Nature. Watching birds and squirrels can be calming. You see how they aren’t concerned with problems in their ecosystem. They’re just doing what they instinctively know what to do. They don’t get inside their head with thoughts.
By looking at waterfalls, lakes, and mountains, you can be mesmerized by majestic beauty. You don’t have to wait until the weekend, when you can get to a park, or time-off to appreciate.
In between turning my computer on and writing, there is a new landscape scene from an exotic location in the world. In that moment, I’m able to reset my mind to a place of peace and feel inspiration for the day.
I can turn my head and look up at a framed hanging painting with peaceful boats on a sea.
Or I can look out the window at my marigold flowering plant. When I see the plant is about to sprout sunny yellow flowers, it reminds me of the sun where I feel peace and protection.

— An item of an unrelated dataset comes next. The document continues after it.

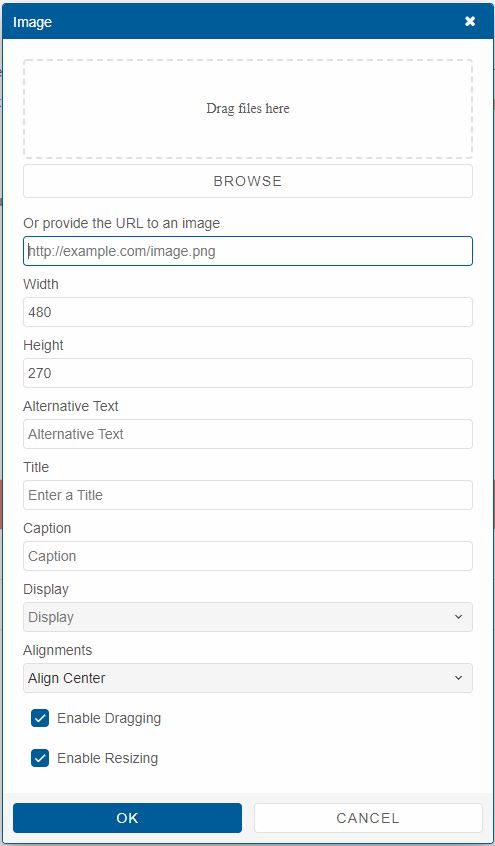The image size is (495, 846).
Task: Dismiss the dialog with CANCEL
Action: coord(368,818)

When I took a sabbatical, I spent a lot of my time in peace and just being. When I started to feel a daily restlessness, that’s when I knew it was time to get back into society and start producing. I could sense getting physically plugged back into the world is what I needed.
Encourage and support others. Be a soft shoulder to cry on. Provide helpful advice.

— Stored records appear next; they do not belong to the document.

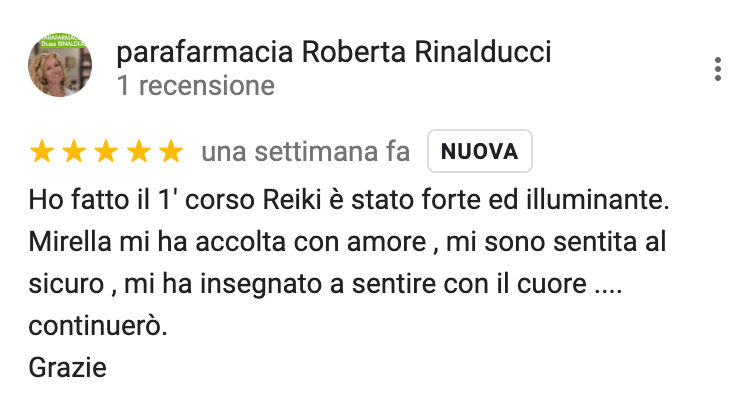Click the word "sicuro" in the review text
This screenshot has width=756, height=404.
[67, 283]
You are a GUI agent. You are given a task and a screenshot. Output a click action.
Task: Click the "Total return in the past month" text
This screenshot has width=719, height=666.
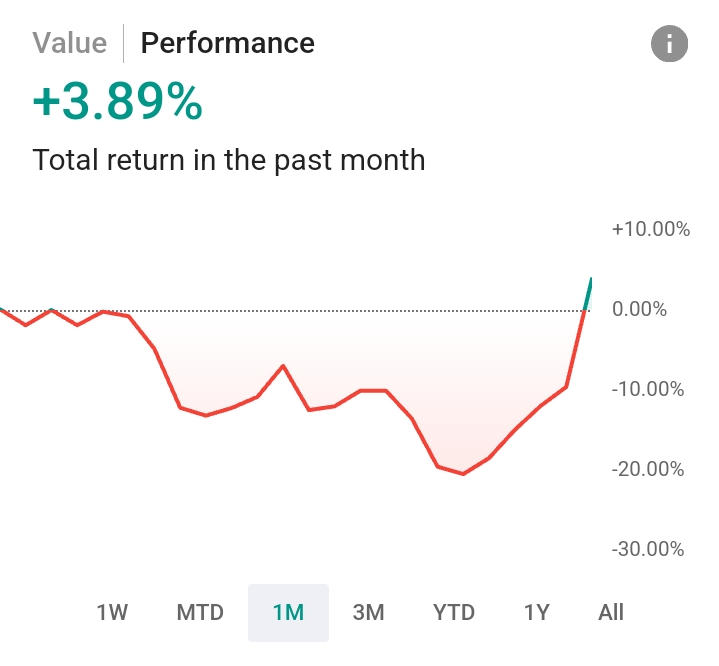(229, 160)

Make a list of long term productive-to-your-growth activities you could do (and do them).
Enough sleep, exercise, relaxation, and positive energy. These 4 items affect your overall physical and mental health, and eventually what you can do.
Keep going and growing. When you’re too tired to do anything, then resort to watching mindless television. What you watch has a great impact on your moods and outlook.
If you watch sad stories you can take on depression, or you can feel more compassion. Pay attention to how you feel when you watch certain shows. A television show can impact you more than the work you just did.
If you’re constantly checking the weather and this-or-that stats that aren’t really that important to you, you can start to feel anxious.
Get out of your familiar routines that create anxiety. Your regular routine can take you into a rut. A rut gets you stuck. Try new things, variety, and gain different experiences so you can focus on discovering what you want long term, and not just satisfying your wants of today.
Stay busy being productive minded.
Volunteering and signing up for activities are easy ways to get back into community. They can turn into other busy opportunities.
If you’re working on yourself, you’re helping others. Because you’re becoming consistent and reliable. Others can trust you will do your best. People who want to grow have a conscience, and want to be giving, respectful, and kind to every human being.
You can can help others by not always giving in and saying yes. Remember the person I described above as always asked to help, who helps.
Unintentionally these helpers can agree to their detriment. What is good, isn’t good for everyone. We all have different paths.
You can also teach others how to treat you. If you reply back to every message you don’t agree on, just stop. Your silence can speak louder than words. And they can later on appreciate what you productively helped them see.
When you do what you know in your heart is right, then you can optimize helping others and society in one of the greatest ways — by setting an example.